OTS regulations impose limitations upon all capital distributions by
savings institutions, such as cash dividends, payments to repurchase or
otherwise acquire its shares, payments to stockholders of another institution in
a cash-out merger, and other distributions charged against capital. The rule
establishes three tiers of institutions based primarily on an institution's
capital level. An institution that exceeds all fully phased-in capital
requirements before and after a proposed capital distribution ("Tier 1
institution") and has not been advised by the OTS that it is in need of more
than the normal supervision can, after prior notice but without the approval of
the OTS, make capital distributions during a calendar year equal to the greater
of (i) 100% of its net income to date during the calendar year plus the amount
that would reduce by one-half its "surplus capital ratio" (the excess capital
over its fully phased-in capital requirements) at the beginning of the calendar
year, or (ii) 75% of its net income over the most recent four quarter period.
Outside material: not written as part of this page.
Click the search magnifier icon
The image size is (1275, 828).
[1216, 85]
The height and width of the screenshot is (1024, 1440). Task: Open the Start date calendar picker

Any additional capital distributions require prior regulatory notice. The Bank
expects to qualify as a Tier 1 institution, but there can be no assurance that
it will achieve this goal.
In the event the Bank's capital falls below the fully phased-in
requirement or the OTS notifies the Bank that it needs more than normal
supervision, the Bank would become a Tier 2 or Tier 3 institution and as a
result, its ability to make capital distributions could be restricted. Tier 2
institutions, which are institutions that before and after the proposed
distribution meet their current minimum capital requirements, may only make
capital distributions of up to 75% of net income over the most recent four
quarter period. Tier 3 institutions, which are institutions that do not meet
current minimum capital requirements and propose to make any capital
distribution, and Tier 2 institutions that propose to make a capital
distribution in excess of the noted safe harbor level, must obtain OTS approval
prior to making such distribution. In addition, the OTS could prohibit a
proposed capital distribution by any institution, which would otherwise be
permitted by the regulation, if the OTS determines that such distribution would
constitute an unsafe or unsound practice. The OTS has proposed rules relaxing
certain approval and notice requirements for well-capitalized institutions.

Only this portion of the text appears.